HOW CAN WE KEEP OUR BUSINESS DISPUTE OUT OF THE COURTROOM? (PART 2)
Last week we started discussing some ways that a business can keep their dispute out of the courtroom. Beyond communication and having a general appreciation for the other side’s perspective, there are some very specific safeguards a business can set up in order to protect itself.
First, a business needs to look at its dispute history and see how and when disputes were handled successfully. There’s a lot that can be learned from a company’s past dealings. It’s also important to recognize in which areas of business disputes are likely. These are the areas that may need extra forethought when it comes to writing out contracts.
A business can set up avoidance provisions when writing a contract. These may include mandatory mediation provisions, cure provisions or provisions that require partnering. A company could also use waiver language, disclaimer language or release language in order to protect itself.
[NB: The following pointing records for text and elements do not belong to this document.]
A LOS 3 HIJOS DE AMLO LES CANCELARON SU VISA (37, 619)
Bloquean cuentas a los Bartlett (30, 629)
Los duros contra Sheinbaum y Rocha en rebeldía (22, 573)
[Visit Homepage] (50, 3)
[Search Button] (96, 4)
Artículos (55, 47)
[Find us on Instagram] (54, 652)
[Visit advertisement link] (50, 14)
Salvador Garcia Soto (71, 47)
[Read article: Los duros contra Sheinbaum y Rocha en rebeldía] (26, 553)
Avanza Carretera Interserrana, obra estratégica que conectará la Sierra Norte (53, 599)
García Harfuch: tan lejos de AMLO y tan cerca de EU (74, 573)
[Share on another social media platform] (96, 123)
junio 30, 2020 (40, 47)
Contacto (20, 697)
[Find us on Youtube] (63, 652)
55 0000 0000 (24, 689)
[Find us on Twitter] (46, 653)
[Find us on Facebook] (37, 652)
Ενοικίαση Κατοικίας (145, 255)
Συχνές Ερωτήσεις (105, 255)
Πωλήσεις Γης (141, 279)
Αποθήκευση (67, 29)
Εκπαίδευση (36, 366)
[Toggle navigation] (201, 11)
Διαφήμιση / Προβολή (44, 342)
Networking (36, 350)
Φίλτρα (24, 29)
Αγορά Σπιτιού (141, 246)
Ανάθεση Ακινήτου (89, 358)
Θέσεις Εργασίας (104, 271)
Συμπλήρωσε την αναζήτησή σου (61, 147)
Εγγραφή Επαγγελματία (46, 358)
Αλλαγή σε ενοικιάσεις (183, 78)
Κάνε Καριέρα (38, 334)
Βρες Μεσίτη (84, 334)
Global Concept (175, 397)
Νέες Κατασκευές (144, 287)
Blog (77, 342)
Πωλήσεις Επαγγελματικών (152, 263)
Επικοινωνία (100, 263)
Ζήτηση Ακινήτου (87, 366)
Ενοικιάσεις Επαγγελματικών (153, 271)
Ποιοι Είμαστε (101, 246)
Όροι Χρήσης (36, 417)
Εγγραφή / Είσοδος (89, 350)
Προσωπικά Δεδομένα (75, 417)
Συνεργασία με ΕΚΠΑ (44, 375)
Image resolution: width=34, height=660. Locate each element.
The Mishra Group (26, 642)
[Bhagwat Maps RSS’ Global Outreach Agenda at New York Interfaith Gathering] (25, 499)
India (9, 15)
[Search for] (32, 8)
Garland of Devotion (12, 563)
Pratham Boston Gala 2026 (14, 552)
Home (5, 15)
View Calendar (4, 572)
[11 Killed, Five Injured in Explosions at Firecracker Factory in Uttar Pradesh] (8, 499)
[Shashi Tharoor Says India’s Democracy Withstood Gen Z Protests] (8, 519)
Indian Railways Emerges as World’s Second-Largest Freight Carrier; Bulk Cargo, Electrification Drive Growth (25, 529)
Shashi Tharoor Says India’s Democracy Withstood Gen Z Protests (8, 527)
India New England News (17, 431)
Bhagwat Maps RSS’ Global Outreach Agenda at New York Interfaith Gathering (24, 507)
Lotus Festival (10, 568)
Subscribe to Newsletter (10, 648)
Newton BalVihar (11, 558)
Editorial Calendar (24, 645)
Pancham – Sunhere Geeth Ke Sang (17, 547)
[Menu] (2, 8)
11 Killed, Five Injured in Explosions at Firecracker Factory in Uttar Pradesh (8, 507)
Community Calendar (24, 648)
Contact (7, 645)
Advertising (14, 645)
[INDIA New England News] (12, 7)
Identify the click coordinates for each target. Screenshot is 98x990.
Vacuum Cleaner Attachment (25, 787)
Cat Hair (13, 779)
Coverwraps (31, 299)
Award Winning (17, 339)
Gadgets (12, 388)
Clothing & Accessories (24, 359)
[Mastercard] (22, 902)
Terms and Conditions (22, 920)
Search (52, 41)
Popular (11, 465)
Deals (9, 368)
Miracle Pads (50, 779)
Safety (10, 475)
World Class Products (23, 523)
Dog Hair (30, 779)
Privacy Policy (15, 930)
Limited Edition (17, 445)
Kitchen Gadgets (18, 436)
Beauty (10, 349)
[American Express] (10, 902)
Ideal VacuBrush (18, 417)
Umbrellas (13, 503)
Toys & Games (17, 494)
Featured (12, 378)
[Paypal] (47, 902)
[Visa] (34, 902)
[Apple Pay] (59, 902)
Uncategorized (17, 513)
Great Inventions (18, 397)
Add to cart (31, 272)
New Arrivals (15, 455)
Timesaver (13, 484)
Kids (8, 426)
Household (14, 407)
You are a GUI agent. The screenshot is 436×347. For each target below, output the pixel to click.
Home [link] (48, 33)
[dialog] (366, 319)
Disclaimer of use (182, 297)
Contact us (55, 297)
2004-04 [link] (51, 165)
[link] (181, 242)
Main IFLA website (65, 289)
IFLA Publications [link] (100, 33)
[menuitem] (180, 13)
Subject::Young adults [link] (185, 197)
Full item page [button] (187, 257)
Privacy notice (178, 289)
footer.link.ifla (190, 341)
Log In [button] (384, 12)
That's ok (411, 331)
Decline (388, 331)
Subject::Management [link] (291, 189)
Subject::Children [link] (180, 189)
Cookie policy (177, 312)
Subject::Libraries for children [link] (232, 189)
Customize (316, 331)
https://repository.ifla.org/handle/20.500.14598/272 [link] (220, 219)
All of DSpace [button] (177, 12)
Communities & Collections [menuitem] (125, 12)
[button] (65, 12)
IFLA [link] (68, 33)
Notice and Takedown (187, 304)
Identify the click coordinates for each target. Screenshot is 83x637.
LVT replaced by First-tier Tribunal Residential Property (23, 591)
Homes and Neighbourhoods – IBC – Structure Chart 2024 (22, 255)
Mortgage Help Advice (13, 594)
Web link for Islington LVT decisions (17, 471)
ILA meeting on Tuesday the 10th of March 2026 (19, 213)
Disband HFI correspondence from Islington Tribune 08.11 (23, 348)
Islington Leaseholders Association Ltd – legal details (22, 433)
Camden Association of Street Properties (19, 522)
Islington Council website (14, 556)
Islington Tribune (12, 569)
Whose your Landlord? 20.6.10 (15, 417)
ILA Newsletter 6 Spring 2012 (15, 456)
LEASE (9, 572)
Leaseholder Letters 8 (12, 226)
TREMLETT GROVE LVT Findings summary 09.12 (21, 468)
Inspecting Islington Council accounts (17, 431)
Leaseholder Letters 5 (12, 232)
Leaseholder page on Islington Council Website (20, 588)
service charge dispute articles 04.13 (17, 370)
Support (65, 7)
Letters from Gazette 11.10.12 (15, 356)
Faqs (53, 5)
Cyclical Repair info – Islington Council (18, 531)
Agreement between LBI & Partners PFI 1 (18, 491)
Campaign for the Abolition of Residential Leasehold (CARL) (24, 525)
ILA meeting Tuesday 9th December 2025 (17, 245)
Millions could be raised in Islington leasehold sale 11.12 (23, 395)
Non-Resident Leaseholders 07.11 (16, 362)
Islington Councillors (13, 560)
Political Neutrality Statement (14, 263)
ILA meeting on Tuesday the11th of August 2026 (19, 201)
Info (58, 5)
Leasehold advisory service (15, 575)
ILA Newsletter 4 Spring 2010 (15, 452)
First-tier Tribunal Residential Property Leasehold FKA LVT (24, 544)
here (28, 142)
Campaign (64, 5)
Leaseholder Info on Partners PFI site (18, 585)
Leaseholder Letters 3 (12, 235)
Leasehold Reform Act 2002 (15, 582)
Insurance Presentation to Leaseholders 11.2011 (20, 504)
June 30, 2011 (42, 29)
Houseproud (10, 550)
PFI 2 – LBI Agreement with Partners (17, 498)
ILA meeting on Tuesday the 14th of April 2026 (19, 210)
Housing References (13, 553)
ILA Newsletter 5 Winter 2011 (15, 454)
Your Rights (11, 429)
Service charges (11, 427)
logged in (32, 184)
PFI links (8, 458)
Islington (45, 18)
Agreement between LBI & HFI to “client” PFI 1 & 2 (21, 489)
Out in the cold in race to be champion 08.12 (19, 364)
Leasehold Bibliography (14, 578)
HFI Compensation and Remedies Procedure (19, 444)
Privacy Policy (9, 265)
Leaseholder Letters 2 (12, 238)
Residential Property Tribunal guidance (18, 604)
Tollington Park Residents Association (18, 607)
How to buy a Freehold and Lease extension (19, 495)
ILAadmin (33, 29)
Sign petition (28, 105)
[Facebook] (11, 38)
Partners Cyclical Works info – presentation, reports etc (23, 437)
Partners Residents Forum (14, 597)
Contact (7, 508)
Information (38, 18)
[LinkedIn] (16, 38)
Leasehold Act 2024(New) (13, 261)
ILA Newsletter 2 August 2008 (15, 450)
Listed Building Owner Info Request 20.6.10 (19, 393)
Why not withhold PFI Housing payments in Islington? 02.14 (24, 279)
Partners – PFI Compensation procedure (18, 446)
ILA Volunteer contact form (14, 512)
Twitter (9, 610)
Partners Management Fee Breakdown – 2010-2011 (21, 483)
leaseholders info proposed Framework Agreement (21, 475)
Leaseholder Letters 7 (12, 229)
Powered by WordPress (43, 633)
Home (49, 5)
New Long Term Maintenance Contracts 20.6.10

These are all options that a business owner needs to consider when working with clients or business partners. If an owner is starting off new, he or she may not know the possible protections they could use under business law. Although some business owners may feel hesitant hiring an attorney when drafting business contracts, if a weakly written contract leads to a dispute, they may end up having to work with an attorney after the fact in order to resolve the problem. Sometimes being proactive and setting up legal safeguards at the beginning of the relationship can go a long way in protecting a business and its employees.